## Instructions to follow
Beginning at the line containing "The height and", give again every line through the end of the data, unchanged and with both ends included. Drop any pictures.

(Exercise material)

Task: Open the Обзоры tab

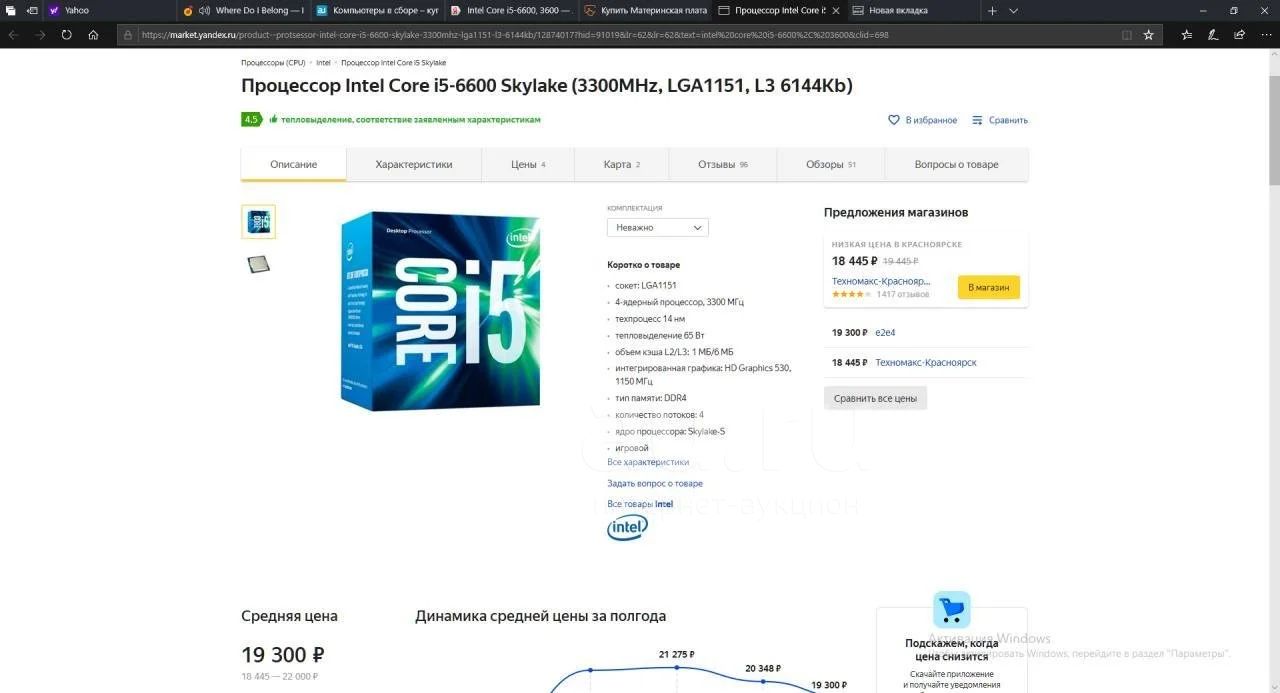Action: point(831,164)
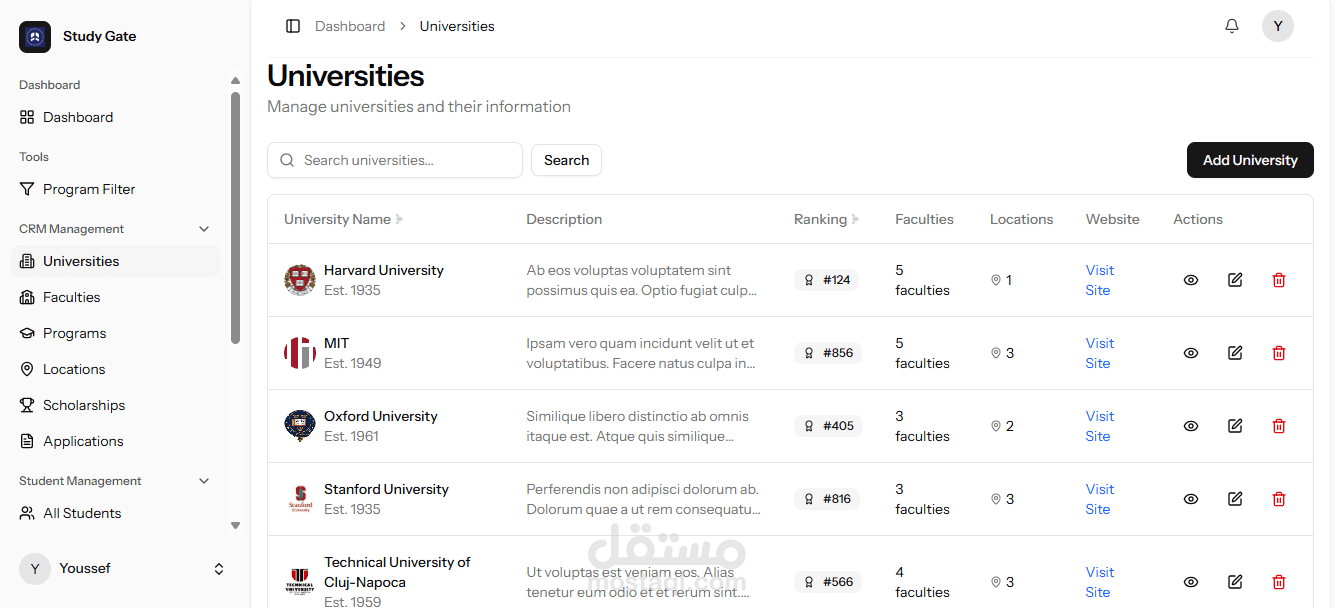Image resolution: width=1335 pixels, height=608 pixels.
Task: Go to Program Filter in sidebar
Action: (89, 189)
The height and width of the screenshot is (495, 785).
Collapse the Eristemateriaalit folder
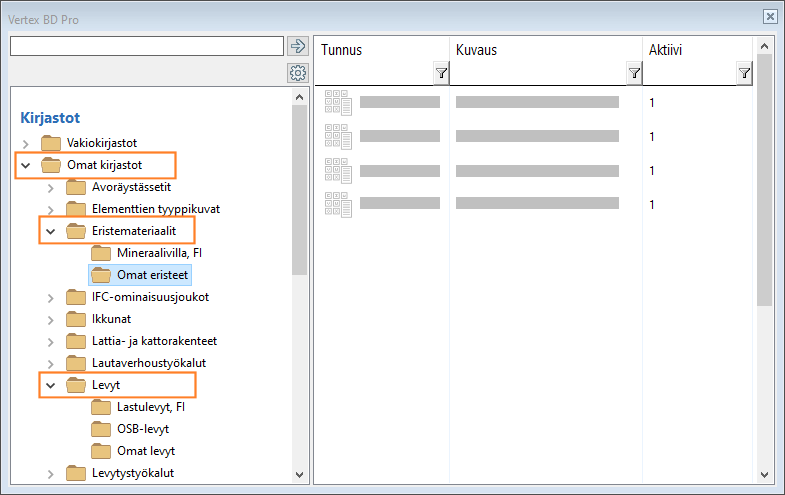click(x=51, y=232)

(End Exercise material)

## Answer to this task
The height and width of the screenshot is (495, 785).
Collapse the Eristemateriaalit folder
click(x=51, y=232)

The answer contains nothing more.